Exercise goal: Please give the lines again, from the first line through the line with "coordinates (1646, 514).", swapping "Locate an element on the screen" for "Find an element on the screen" and changing nothing else.

------------------------------------------------------------------------

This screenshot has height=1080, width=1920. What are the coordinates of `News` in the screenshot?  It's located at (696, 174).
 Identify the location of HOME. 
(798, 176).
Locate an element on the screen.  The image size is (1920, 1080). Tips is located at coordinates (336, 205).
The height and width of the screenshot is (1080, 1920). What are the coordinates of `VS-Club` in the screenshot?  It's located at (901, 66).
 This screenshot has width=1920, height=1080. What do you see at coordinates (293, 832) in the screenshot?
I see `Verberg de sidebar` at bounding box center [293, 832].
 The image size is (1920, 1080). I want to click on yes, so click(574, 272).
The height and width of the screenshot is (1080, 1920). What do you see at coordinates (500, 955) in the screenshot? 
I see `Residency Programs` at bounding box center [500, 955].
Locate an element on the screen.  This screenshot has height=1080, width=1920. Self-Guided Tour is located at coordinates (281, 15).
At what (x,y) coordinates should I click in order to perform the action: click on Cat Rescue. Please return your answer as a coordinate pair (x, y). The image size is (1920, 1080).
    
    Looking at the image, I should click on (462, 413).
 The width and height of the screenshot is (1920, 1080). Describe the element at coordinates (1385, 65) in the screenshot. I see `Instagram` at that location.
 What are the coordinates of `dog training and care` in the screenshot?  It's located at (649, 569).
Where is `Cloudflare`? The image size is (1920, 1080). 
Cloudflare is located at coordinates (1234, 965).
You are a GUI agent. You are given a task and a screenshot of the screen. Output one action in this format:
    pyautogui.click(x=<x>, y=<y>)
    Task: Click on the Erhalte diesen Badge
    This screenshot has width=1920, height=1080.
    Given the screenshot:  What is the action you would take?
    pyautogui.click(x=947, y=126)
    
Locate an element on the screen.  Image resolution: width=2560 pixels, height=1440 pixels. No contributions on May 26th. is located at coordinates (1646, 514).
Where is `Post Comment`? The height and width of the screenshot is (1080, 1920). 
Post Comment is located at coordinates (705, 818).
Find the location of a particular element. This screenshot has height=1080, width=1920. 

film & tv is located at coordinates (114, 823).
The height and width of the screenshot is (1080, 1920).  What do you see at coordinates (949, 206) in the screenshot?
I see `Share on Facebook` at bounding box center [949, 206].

------------------------------------------------------------------------

Task result:
This screenshot has height=1080, width=1920. What are the coordinates of `News` in the screenshot?  It's located at (696, 174).
 Identify the location of HOME. 
(798, 176).
Find an element on the screen.  The image size is (1920, 1080). Tips is located at coordinates (336, 205).
The height and width of the screenshot is (1080, 1920). What are the coordinates of `VS-Club` in the screenshot?  It's located at (901, 66).
 This screenshot has width=1920, height=1080. What do you see at coordinates (293, 832) in the screenshot?
I see `Verberg de sidebar` at bounding box center [293, 832].
 The image size is (1920, 1080). I want to click on yes, so click(574, 272).
The height and width of the screenshot is (1080, 1920). What do you see at coordinates (500, 955) in the screenshot? 
I see `Residency Programs` at bounding box center [500, 955].
Find an element on the screen.  This screenshot has height=1080, width=1920. Self-Guided Tour is located at coordinates (281, 15).
At what (x,y) coordinates should I click in order to perform the action: click on Cat Rescue. Please return your answer as a coordinate pair (x, y). The image size is (1920, 1080).
    
    Looking at the image, I should click on (462, 413).
 The width and height of the screenshot is (1920, 1080). Describe the element at coordinates (1385, 65) in the screenshot. I see `Instagram` at that location.
 What are the coordinates of `dog training and care` in the screenshot?  It's located at (649, 569).
Where is `Cloudflare`? The image size is (1920, 1080). 
Cloudflare is located at coordinates (1234, 965).
You are a GUI agent. You are given a task and a screenshot of the screen. Output one action in this format:
    pyautogui.click(x=<x>, y=<y>)
    Task: Click on the Erhalte diesen Badge
    This screenshot has width=1920, height=1080.
    Given the screenshot:  What is the action you would take?
    pyautogui.click(x=947, y=126)
    
Find an element on the screen.  Image resolution: width=2560 pixels, height=1440 pixels. No contributions on May 26th. is located at coordinates (1646, 514).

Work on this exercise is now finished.